Da regelmäßig vor allem auch Reallasten (zusammen mit Dienstbarkeiten, § 49 GBO) als Leibgedinge zusammengefasst werden, geht die Rechtsprechung wohl davon aus, dass das dingliche Recht auf die Einzelleistungen der Reallast (§ 1107 BGB) zusammen mit dem persönlichen Anspruch gegen den jeweiligen Eigentümer (§ 1108 Abs. 1 BGB) überleitbar ist.

Wenngleich mithin noch nicht abschließend geklärt ist, ob „die Reallast“ (als dingliches Recht) insgesamt überleitbar ist, so spricht doch viel dafür, dass zumindest die dinglichen Ansprüche, die sich aus der Belastung eines Grundstücks mit einer Reallast ergeben, i. S. v. § 93 Abs. 1 SGB XII überleitbar sind. Man wird mithin jedenfalls nicht sagen können, „die Reallast“ sei insgesamt nicht überleitungsfähig (s. hierzu auch Ziff. 2. Buchst. b) a. E. zur Überleitung noch nicht fälliger Einzelleistungen).

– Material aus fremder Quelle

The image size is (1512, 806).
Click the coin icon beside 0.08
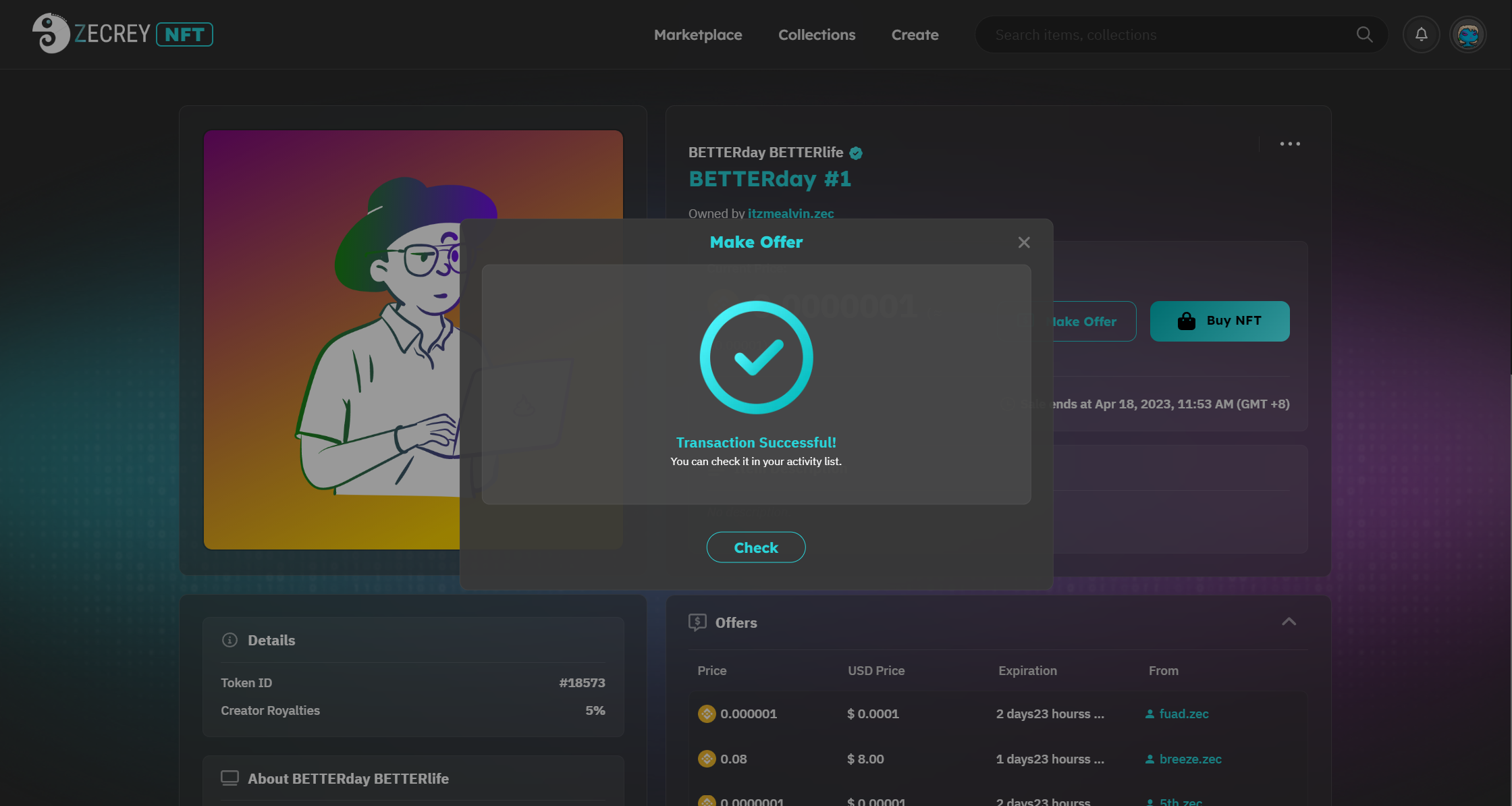pyautogui.click(x=706, y=759)
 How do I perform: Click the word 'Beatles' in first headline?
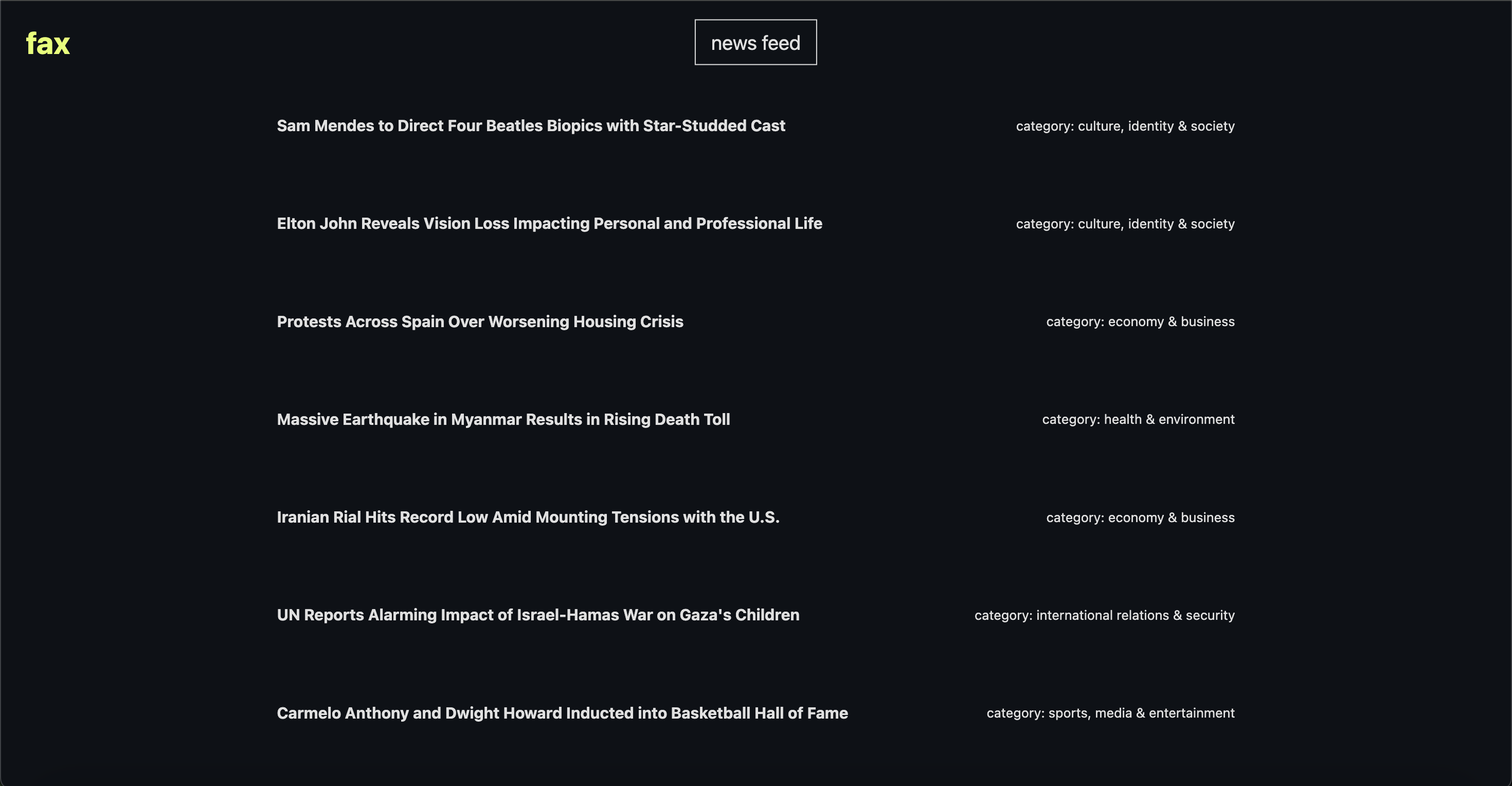(x=514, y=126)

2. Aufhebung der Reallast nach der Überleitung
Soweit die Überleitungsfähigkeit gegeben ist, stellt sich die Frage, welche Folgen die Überleitung der Ansprüche aus einer Reallast auf die Inhaberschaft der Reallast bzw. die Verfügungsbefugnis der Großmutter hat. Nur dann, wenn die Großmutter auch nach der Überleitung noch die in ihrer Verfügungsbefugnis nicht beschränkte Inhaberin der Reallast ist, könnte sie alleine die Löschung der Reallast erklären und bewilligen (§ 875 BGB).

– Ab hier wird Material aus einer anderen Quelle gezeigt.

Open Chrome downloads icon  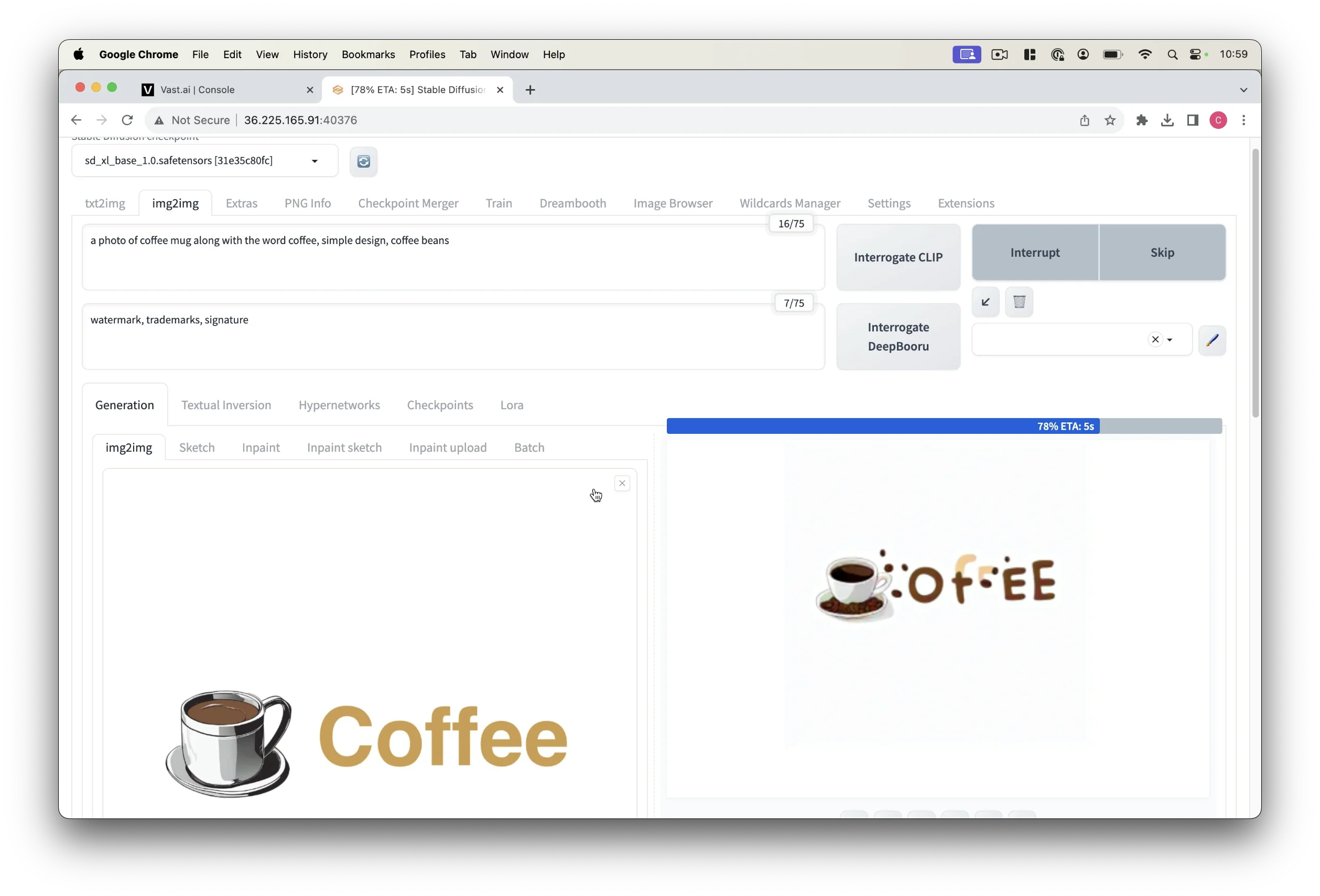[1167, 121]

a) Gesetzlicher Inhalt der Reallast
Aus der Reallast fließen regelmäßig wiederkehrende Einzelleistungen, wegen derer der Inhaber nach § 1107 BGB die Zwangsvollstreckung in das Grundstück betreiben kann (Duldungsanspruch gem. § 1147 BGB; BeckOK-BGB/Reischl, Std.: 1.11.2023, § 1107 Rn. 8). Aus § 1108 Abs. 1 BGB ergibt sich zudem, dass neben dem dinglichen Verwertungsrecht auch ein gesetzliches Schuldverhältnis entsteht, kraft dessen der jeweilige Grundstückseigentümer auch persönlich zu den regelmäßig wiederkehrenden Einzelleistungen verpflichtet ist (BGH NJW 1972, 814, 817; MünchKommBGB/Mohr, § 1108 Rn. 2). Diese aus dem Begleitschuldverhältnis stammenden Ansprüche können jedoch nicht selbstständig, d. h. ohne das dingliche Recht auf die Einzelleistungen übertragen werden, insbesondere nicht abgetreten oder gepfändet werden (Grüneberg/Herrler, BGB, 83. Aufl. 2024, § 1108 Rn. 1; Staudinger/Reymann, BGB, 2021, § 1107 Rn. 28, § 1108 Rn. 6). Diese Ansprüche gehen vielmehr nur zusammen mit dem dinglichen Recht auf die Einzelleistungen (vgl. § 1107 BGB) auf einen neuen Gläubiger über.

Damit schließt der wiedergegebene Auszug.